When children don’t grow up in an intact home with loving married parents, they drop out of school, turn to drugs, crime and other risky behavior at a higher rate.
Trayvon Martin’s death is tragic. Zimmerman shouldn’t have followed him, but his defense proved that he had reasonable criminal suspicions.
It is not fair all black men are profiled or that racism still exists.
But it’s a dishonest, hackneyed narrative for Obama to use Martin’s death to continue to treat blacks as powerless victims.
Nearly 50 years after the Civil Rights Act was signed into law, the inconvenient truth is that blacks are causing 90 percent of their own problems, need to take responsibility for their own actions and start participating in the equality Martin Luther King and others died for.
In his paternalistic remarks, Obama said Americans need “to figure out how are we doing a better job helping young African American men feel that they’re a full part of this society and that they’ve got pathways and avenues to succeed.”
Obama is the nation’s first black president.
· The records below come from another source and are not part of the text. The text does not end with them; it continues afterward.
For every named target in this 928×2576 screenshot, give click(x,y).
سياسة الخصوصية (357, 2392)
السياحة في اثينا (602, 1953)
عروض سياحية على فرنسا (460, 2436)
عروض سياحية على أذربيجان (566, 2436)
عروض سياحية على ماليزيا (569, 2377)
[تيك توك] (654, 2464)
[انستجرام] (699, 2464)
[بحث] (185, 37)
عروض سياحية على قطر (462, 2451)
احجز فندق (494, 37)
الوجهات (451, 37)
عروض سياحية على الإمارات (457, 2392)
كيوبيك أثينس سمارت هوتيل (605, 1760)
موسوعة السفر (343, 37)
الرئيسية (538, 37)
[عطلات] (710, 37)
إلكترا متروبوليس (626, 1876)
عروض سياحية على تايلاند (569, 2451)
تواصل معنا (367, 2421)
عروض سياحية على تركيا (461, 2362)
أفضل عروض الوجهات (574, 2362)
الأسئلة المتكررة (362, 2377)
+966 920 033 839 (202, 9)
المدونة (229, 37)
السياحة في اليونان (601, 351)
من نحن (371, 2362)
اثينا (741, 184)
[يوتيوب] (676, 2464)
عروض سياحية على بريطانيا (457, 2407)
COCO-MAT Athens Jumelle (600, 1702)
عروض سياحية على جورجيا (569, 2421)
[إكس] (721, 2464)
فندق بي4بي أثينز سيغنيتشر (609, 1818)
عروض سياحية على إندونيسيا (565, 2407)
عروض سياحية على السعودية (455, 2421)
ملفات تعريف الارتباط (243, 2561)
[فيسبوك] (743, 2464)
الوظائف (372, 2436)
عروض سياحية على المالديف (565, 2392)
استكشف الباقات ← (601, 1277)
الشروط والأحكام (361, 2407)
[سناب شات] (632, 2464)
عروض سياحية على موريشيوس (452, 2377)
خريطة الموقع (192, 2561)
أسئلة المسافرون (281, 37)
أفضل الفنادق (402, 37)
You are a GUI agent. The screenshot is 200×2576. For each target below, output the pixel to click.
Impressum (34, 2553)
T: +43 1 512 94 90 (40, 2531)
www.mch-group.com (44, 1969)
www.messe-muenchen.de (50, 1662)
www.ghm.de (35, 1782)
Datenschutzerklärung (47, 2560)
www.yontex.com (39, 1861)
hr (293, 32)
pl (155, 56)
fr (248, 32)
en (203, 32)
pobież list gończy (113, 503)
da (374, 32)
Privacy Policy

It looks like black men have more than their fair share of opportunities to succeed in America. After five years in office, perhaps Obama should focus on the real issues facing our country like our economy’s persistent malaise and the growing crisis in the Middle East thanks to his lack of a foreign policy on Syria, Iran and Egypt.
The liberal news media also needs to get real about doing their job of covering this president: Realize Obama is nothing special. That he is the first black president is nothing “remarkable,” nor does it excuse his Trayvon Martin remarks.
Then perhaps they can hold Obama accountable to the same, that is equal, standards of his white predecessors.